▶ PROBLEM STATEMENT
In your answer, print each of the records below exactly.

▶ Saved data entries
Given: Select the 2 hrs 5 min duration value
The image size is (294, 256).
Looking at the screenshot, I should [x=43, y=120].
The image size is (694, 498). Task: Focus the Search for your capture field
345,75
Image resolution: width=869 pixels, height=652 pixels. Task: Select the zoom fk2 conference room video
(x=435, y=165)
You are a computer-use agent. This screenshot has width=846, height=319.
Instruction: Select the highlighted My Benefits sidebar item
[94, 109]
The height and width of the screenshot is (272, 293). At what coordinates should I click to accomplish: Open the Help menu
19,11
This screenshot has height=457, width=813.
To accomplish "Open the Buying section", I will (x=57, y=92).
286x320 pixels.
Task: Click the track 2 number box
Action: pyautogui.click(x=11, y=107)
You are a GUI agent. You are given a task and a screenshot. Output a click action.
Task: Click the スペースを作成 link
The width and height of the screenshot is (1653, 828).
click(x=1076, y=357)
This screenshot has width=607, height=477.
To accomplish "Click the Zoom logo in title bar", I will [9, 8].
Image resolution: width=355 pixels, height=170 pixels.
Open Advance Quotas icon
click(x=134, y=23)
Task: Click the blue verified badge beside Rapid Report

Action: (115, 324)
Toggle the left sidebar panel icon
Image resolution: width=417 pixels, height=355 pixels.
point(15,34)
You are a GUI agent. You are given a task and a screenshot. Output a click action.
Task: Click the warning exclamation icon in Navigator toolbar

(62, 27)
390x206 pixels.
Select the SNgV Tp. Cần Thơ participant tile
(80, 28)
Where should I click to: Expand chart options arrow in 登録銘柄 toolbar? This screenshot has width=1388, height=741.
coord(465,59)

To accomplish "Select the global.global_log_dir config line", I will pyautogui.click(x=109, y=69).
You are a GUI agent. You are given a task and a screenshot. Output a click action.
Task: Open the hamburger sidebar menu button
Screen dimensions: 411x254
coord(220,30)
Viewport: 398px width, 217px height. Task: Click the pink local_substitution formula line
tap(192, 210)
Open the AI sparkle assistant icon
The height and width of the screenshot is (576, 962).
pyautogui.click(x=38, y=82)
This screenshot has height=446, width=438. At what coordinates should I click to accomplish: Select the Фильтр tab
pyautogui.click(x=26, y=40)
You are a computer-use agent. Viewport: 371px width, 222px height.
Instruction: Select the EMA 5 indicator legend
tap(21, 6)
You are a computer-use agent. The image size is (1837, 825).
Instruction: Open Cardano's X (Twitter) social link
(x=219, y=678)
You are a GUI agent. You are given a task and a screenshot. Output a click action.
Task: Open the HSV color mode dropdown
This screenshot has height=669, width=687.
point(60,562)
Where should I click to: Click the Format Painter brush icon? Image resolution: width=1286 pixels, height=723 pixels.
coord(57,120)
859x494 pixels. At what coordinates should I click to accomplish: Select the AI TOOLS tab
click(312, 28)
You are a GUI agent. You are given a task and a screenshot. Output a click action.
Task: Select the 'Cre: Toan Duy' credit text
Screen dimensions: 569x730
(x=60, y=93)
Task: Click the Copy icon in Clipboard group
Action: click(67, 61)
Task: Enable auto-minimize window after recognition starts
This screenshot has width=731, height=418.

▶ TASK RESULT
Given: Select the 2 hrs 5 min duration value
The image size is (294, 256).
Looking at the screenshot, I should [x=43, y=120].
The image size is (694, 498). Task: Focus the Search for your capture field
345,75
Image resolution: width=869 pixels, height=652 pixels. Task: Select the zoom fk2 conference room video
(x=435, y=165)
You are a computer-use agent. This screenshot has width=846, height=319.
Instruction: Select the highlighted My Benefits sidebar item
[94, 109]
The height and width of the screenshot is (272, 293). At what coordinates should I click to accomplish: Open the Help menu
19,11
This screenshot has height=457, width=813.
To accomplish "Open the Buying section", I will (x=57, y=92).
286x320 pixels.
Task: Click the track 2 number box
Action: pyautogui.click(x=11, y=107)
You are a GUI agent. You are given a task and a screenshot. Output a click action.
Task: Click the スペースを作成 link
The width and height of the screenshot is (1653, 828).
click(x=1076, y=357)
This screenshot has width=607, height=477.
To accomplish "Click the Zoom logo in title bar", I will [9, 8].
Image resolution: width=355 pixels, height=170 pixels.
Open Advance Quotas icon
click(x=134, y=23)
Task: Click the blue verified badge beside Rapid Report

Action: (115, 324)
Toggle the left sidebar panel icon
Image resolution: width=417 pixels, height=355 pixels.
point(15,34)
You are a GUI agent. You are given a task and a screenshot. Output a click action.
Task: Click the warning exclamation icon in Navigator toolbar

(62, 27)
390x206 pixels.
Select the SNgV Tp. Cần Thơ participant tile
(80, 28)
Where should I click to: Expand chart options arrow in 登録銘柄 toolbar? This screenshot has width=1388, height=741.
coord(465,59)

To accomplish "Select the global.global_log_dir config line", I will pyautogui.click(x=109, y=69).
You are a GUI agent. You are given a task and a screenshot. Output a click action.
Task: Open the hamburger sidebar menu button
Screen dimensions: 411x254
coord(220,30)
Viewport: 398px width, 217px height. Task: Click the pink local_substitution formula line
tap(192, 210)
Open the AI sparkle assistant icon
The height and width of the screenshot is (576, 962).
pyautogui.click(x=38, y=82)
This screenshot has height=446, width=438. At what coordinates should I click to accomplish: Select the Фильтр tab
pyautogui.click(x=26, y=40)
You are a computer-use agent. Viewport: 371px width, 222px height.
Instruction: Select the EMA 5 indicator legend
tap(21, 6)
You are a computer-use agent. The image size is (1837, 825).
Instruction: Open Cardano's X (Twitter) social link
(x=219, y=678)
You are a GUI agent. You are given a task and a screenshot. Output a click action.
Task: Open the HSV color mode dropdown
This screenshot has height=669, width=687.
point(60,562)
Where should I click to: Click the Format Painter brush icon? Image resolution: width=1286 pixels, height=723 pixels.
coord(57,120)
859x494 pixels. At what coordinates should I click to accomplish: Select the AI TOOLS tab
click(312, 28)
You are a GUI agent. You are given a task and a screenshot. Output a click action.
Task: Select the 'Cre: Toan Duy' credit text
Screen dimensions: 569x730
(x=60, y=93)
Task: Click the Copy icon in Clipboard group
Action: click(67, 61)
Task: Enable auto-minimize window after recognition starts
This screenshot has width=731, height=418.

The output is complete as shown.